Using the information:
1. In the post about robins and radio noise, why does the writer find the phrase "tiny compared to the thermal energy" so puzzling? Answer in one to three sentences.
2. Copy the stretch of the post about robins and radio noise from "According to one" through "its activated state.", replacing "cryptochrome" with "the protein".
3. In the post about robins and radio noise, rewrite the paragraph beginning "Any report of an effect" as a short list that keeps its main facts.

Page text:
○ ○ ○ ○

The new result appears to be that robins do poorly at orienting themselves to Earth’s magnetic field when they’re in an environment with human-generated radio frequency electromagnetic fields, but when you shield them from those fields, they get better. Here’s a figure from the paper:

The dots around the two blue circles show the way the birds oriented themselves when they were inside of a grounded metal shield. The two red circles show what happened when the shield was not grounded. In each case, the arrow at the center is the average of all the directions, and the dashed circle shows the threshold for a significant deviation from random (5% significance, I believe). The graphs below are the field strengths with and without grounding, as functions of frequency.

These results barely exceed the 5% threshold, but the paper gives results of other similar experiments that show the same pattern.

Although the experiment seems to have been well-designed, I have to admit I’m skeptical, for a familiar reason: you should never believe an experiment until it’s been confirmed by a theory. I find it hard to imagine a mechanism for birds to sense magnetic fields that would be disrupted by the weak, low-frequency fields involved here.

The authors acknowledge this:

Any report of an effect of low-frequency electromagnetic fields on a biological system should be subjected to particular scrutiny for at least three reasons. First, such claims in the past have often proved difficult to reproduce. Second, animal studies are commonly used to evaluate human health risks and have contributed to guidelines for human exposures. Third, “seemingly implausible effects require stronger proof”.

Here’s what they say about mechanisms:

The biophysical mechanism that would allow such extraordinarily weak, broadband electromagnetic noise to affect a biological system is far from clear. The energies involved are tiny compared to the thermal energy, kBT, but the effects might be explained if hyperfine interactions in light-induced radical pairs or large clusters of iron-containing particles are involved.

The “tiny compared to the thermal energy” part is the really puzzling thing. If these electromagnetic fields are having an effect inside the system, they must do it by something absorbing photons (since that’s all an electromagnetic field is). But the energy of a photon at these frequencies is tiny in comparison to the thermal energy sloshing around a biological system anyway, so how could there be an effect?

The first of these two mechanisms seems to refer to one of the proposed mechanisms for magnetoreception in birds, which Wikipedia describes as follows:

According to one model, cryptochrome, when exposed to blue light, becomes activated to form a pair of two radicals (molecules with a single unpaired electron) where the spins of the two unpaired electrons are correlated. The surrounding magnetic field affects the kind of this correlation (parallel or anti-parallel), and this in turn affects the length of time cryptochrome stays in its activated state.

○ ○ ○ ○

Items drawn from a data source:
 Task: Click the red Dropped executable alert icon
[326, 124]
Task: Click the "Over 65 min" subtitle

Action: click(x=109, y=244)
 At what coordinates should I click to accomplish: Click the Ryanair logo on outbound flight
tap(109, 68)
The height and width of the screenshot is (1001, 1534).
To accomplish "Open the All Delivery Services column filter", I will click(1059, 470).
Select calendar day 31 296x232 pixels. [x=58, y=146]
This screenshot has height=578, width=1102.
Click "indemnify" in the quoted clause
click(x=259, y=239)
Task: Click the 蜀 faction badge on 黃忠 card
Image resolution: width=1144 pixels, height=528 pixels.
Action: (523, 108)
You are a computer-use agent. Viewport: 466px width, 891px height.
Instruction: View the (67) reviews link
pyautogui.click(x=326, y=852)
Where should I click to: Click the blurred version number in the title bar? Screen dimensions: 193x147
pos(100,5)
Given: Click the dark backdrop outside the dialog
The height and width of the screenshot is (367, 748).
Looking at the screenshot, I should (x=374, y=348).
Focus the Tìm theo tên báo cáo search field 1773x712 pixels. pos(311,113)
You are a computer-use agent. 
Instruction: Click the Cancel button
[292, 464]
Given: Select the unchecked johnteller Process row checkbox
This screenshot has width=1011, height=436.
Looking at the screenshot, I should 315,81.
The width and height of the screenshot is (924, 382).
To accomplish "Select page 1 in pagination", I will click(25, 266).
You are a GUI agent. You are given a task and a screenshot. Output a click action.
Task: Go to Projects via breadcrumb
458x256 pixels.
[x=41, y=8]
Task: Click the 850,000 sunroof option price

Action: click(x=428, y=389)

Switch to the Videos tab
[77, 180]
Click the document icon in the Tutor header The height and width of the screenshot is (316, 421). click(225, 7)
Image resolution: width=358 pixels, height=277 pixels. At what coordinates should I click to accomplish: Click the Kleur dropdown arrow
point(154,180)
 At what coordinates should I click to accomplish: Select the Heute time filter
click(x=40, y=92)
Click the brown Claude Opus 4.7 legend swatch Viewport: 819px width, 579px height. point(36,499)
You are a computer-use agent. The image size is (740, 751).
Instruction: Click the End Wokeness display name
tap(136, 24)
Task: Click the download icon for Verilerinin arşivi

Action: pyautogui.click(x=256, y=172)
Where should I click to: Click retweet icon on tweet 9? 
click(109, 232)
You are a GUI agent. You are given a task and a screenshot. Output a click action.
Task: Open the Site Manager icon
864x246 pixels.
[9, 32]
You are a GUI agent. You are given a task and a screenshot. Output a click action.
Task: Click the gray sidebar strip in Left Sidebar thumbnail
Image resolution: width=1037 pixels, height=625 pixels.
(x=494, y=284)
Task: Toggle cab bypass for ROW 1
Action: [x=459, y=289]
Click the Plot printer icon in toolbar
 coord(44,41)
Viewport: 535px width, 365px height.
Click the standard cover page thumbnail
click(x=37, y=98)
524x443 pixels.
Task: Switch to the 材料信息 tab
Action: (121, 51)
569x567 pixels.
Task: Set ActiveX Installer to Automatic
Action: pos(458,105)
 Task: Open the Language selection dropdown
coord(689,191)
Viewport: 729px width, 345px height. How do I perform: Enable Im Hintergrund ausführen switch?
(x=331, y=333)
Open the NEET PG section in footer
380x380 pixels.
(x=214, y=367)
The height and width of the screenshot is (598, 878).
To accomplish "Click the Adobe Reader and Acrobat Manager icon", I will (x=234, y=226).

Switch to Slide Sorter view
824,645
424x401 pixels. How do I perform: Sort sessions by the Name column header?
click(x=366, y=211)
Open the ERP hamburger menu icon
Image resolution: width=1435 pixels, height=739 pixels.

○ ○ ○ ○

Task answers:
1. Any effect of these electromagnetic fields inside the bird would have to come from something absorbing photons. At these frequencies, a photon's energy is tiny compared with the thermal energy already present in a biological system, so it is hard to see how the fields could have any effect.

2.
According to one model, the protein, when exposed to blue light, becomes activated to form a pair of two radicals (molecules with a single unpaired electron) where the spins of the two unpaired electrons are correlated. The surrounding magnetic field affects the kind of this correlation (parallel or anti-parallel), and this in turn affects the length of time the protein stays in its activated state.

3.
Reports that low-frequency electromagnetic fields affect a biological system deserve particular scrutiny for at least three reasons:
- Past claims of this kind have often been hard to reproduce.
- Animal studies are commonly used to evaluate human health risks and have contributed to guidelines for human exposures.
- Seemingly implausible effects require stronger proof.